It’s no question that affording housing – whether owning or renting – is expensive. While most Americans say they’re spending about 25% of their income on housing expenses, according to the Bureau of Labor Statistics, that’s not exactly the case in some of California’s biggest cities.
In a recent analysis, SmartAsset reviewed the nation’s 25 largest cities to determine the number of hours a renter would need to work to cover housing costs based on three metrics: average annual take-home pay, average hours worked per year, and median monthly rent.
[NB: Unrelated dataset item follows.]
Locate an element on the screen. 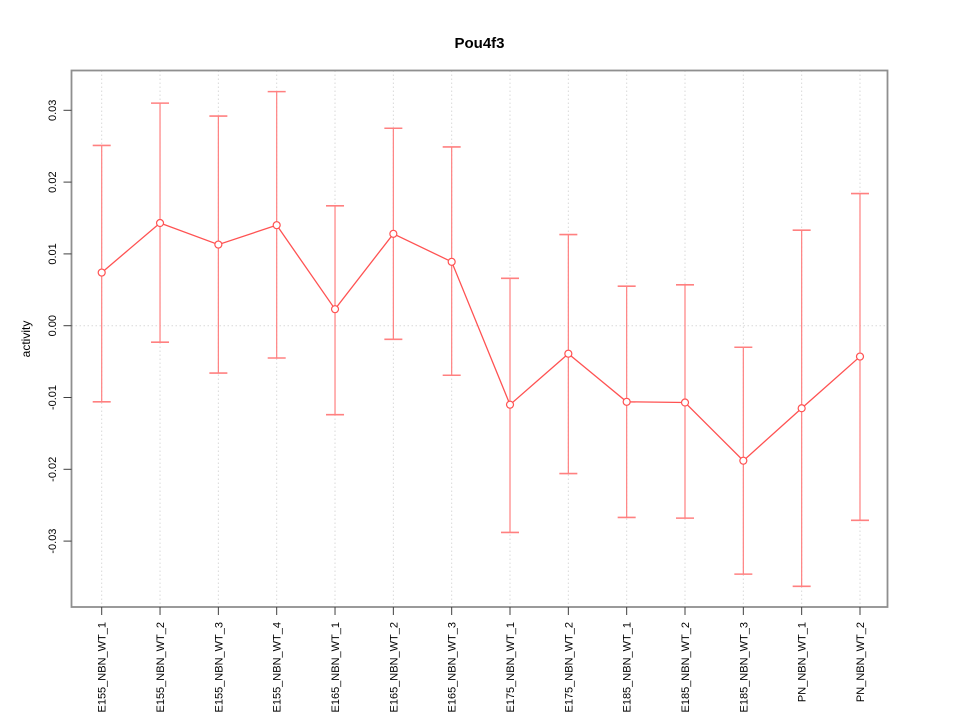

For example, in Detroit, the estimated hourly wage is $20.80 after taxes while the median rent is $850. This means a renter needs to work just over 40 hours to cover their rent each month. Detroit is the only city SmartAsset reviewed where a renter needs to work just one full-time week to cover rent.
The analysis also referred to a common financial rule of thumb – you shouldn’t spend more than 30% of your pre-tax income on housing. In Detroit, SmartAsset’s analysis found renters are following that financial guideline and spending about 25% of their pre-tax income on housing.
In four California cities, that isn’t the case.
Renters in San Jose have to work more hours than any of the other cities reviewed just to pay rent, according to the analysis. With an estimated hourly wage of $28.84 and a median monthly rent of $2,232, those living in San Jose need to work slightly more than 77 hours – almost two weeks of full-time work – to cover rent.
Coming in second place in SmartAsset’s analysis was Los Angeles. While both the average rent and estimated wages are lower – $1,523 and $21.08, respectively – you’d still need to work 72.3 hours to pay for rent each month.
Close behind was San Diego where working 72.2 hours with a wage of $24.53 is needed to afford an average rent of $1,770.
Rounding out the top four cities is San Francisco. The estimated hourly wage is higher than the three other California cities at $31.74 (and the highest among the cities evaluated), but with the median rent just surpassing $2,000, you’d need to work 63.3 hours to afford rent.
Unsurprisingly, renters in San Jose, Los Angeles, San Diego, and San Francisco aren’t exactly following the financial rule of spending no more than 30% of their income on housing. Based on SmartAsset’s data, here is roughly how much of an average renter’s income is going to housing:
- San Jose: 48%
- Los Angeles: 45%
- San Diego: 45%
- San Francisco: 40%
These rankings may not come as a shock to California renters. Los Angeles and San Diego were recently found to be among the most expensive rental cities in the U.S.
It’s not just renting that’s expensive in California, either. San Jose, Los Angeles, San Diego, and San Francisco also have the highest median home list prices, recent data from Zillow found.
Boston was the only non-California city to land in the top five cities nationwide. With an hourly wage of $24.75 and a median rent of $1,685, a renter needs to work 68.1 hours to afford housing each month.